(INSTRUCTIONS):
1: Decide whether each statement below agrees with the passage on the Republican Party's changing makeup. For each one, answer yes or no and quote the words from the passage that decide it.
(a) The share of voters who self-identify as Republicans has grown sharply since 2016.
(b) White working class voters began moving toward Republicans before President Trump took office.
(c) Republicans represent a smaller share of middle- and lower-class income House districts today than in 2010.
2: Using the passage on the Republican Party's changing makeup below, give a short answer to each question.
(a) Which publication examined the Republican Party after almost four years of the Trump Presidency?
(b) What percentage of the Republican Party do white working class voters make up today?
(c) What share of middle- and lower-class income House districts did Republicans represent in 2010?
3: Continue the passage on the Republican Party's changing makeup from the point where it stops below.

(READING PASSAGE):
•••••

The Wall Street Journal looked at the Republican Party after almost four years of the Trump Presidency and found that while the party’s size has been relatively unchanged (around 36% of voters self-identify as Republicans today compared to roughly 37% in 2016 and 2012), its composition has changed. White working class voters, who began shifting to Republicans before President Trump took office, have migrated to the GOP in larger numbers post-2016. Today, white working class voters comprise 59% of the Republican Party, up from 50% in 2010.
Republicans also represent more middle- and lower-class income House districts today (58%) than in 2010 (39%). Nearly every Democratic presidential contender has at one point or another invoked their party’s class warfare rhetoric, blaming Republican millionaires for everything from poverty to school loan debt to global warming. Then why are middle and lower income districts sending Republicans to represent them?

•••••

(RECORDS SHOWN):
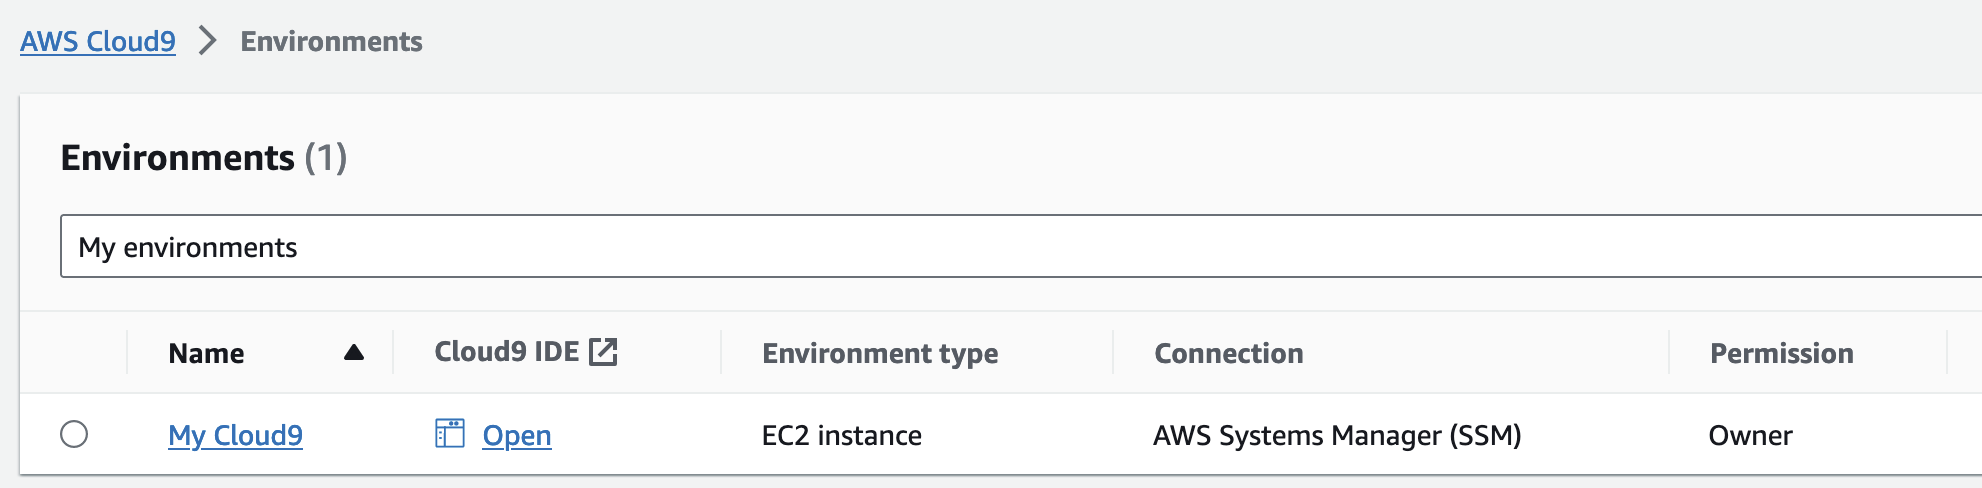Sort by the Name column header
This screenshot has height=488, width=1982.
(x=206, y=353)
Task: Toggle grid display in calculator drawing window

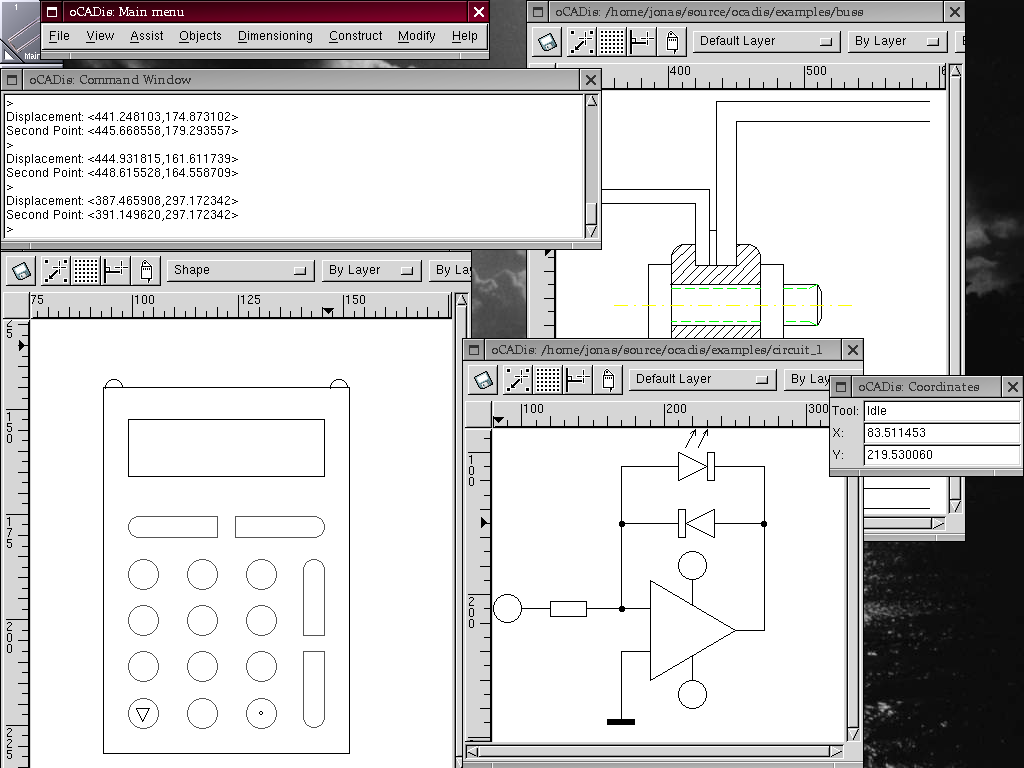Action: (86, 270)
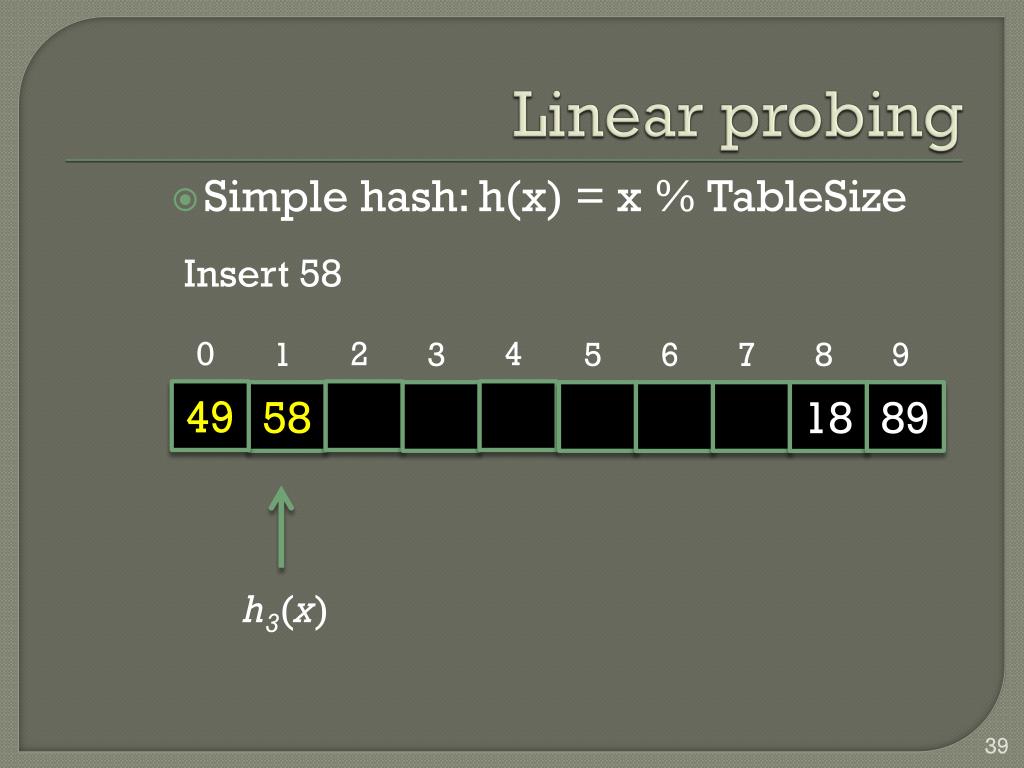
Task: Select the table cell containing 49
Action: [210, 417]
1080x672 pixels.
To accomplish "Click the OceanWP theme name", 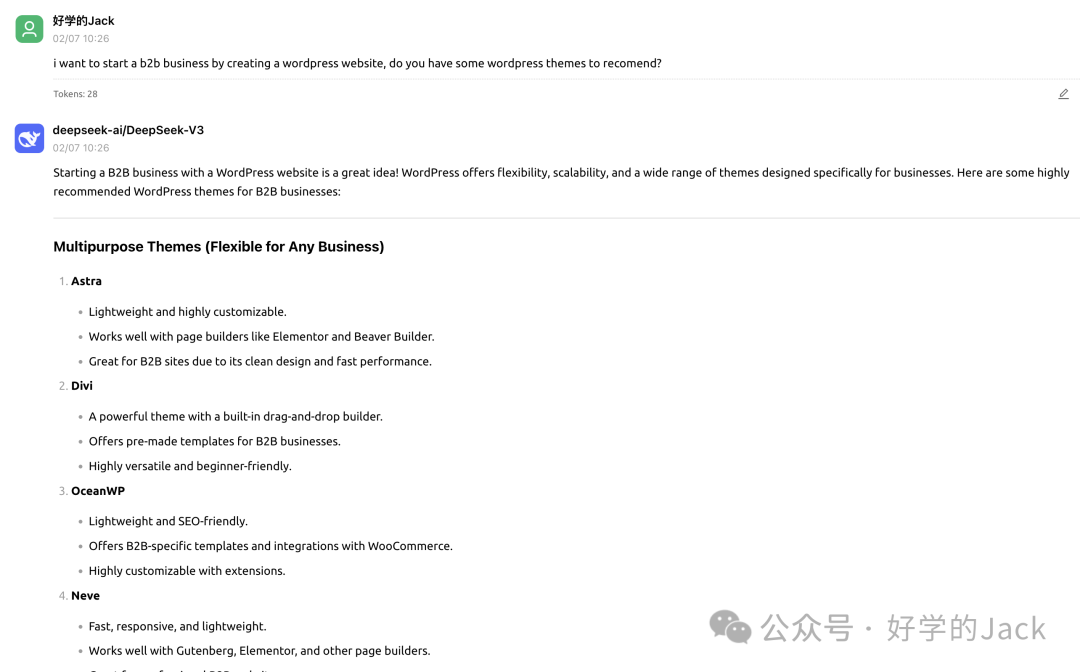I will pyautogui.click(x=98, y=491).
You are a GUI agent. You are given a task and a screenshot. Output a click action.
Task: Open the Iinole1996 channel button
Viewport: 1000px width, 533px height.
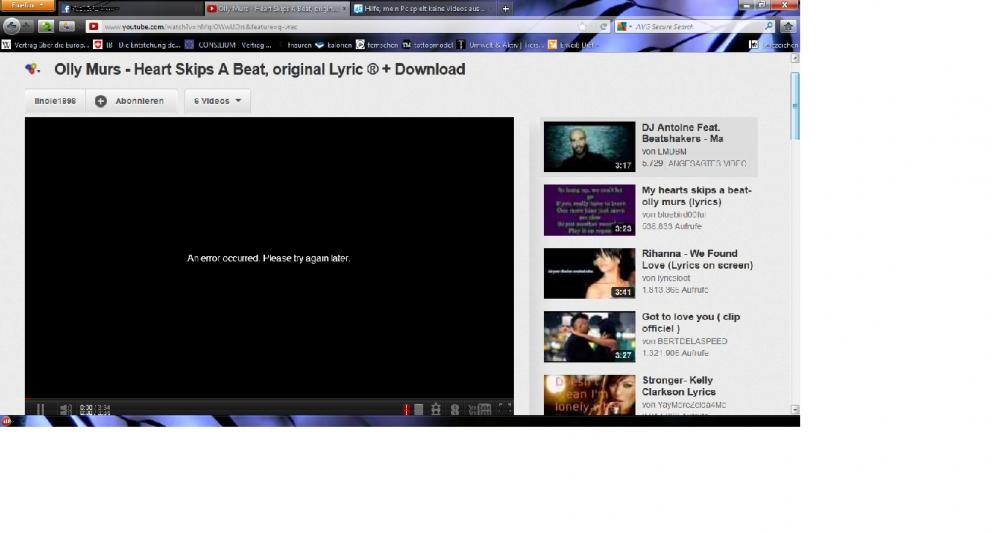(x=55, y=101)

•••••

(WRITTEN ANSWERS):
1:
(a) No: "the party’s size has been relatively unchanged (around 36% of voters self-identify as Republicans today compared to roughly 37% in 2016 and 2012)"
(b) Yes: "White working class voters, who began shifting to Republicans before President Trump took office"
(c) No: "Republicans also represent more middle- and lower-class income House districts today (58%) than in 2010 (39%)"

2:
(a) The Wall Street Journal
(b) 59%
(c) 39%

3:
It is true Mr. Trump engaged these voters – many of whom felt overlooked in past elections – by focusing on issues like immigration and trade, but the Democratic Party’s shift to socialism may have something to do with it as well. Policies like Medicare-for-All, free college, and the Green New Deal do nothing to address needs of middle- and lower- income families. Republicans can grow their party across income, education, and other demographic levels by offering better solutions to these problems and highlighting the dangers that the Democratic Party’s agenda represent.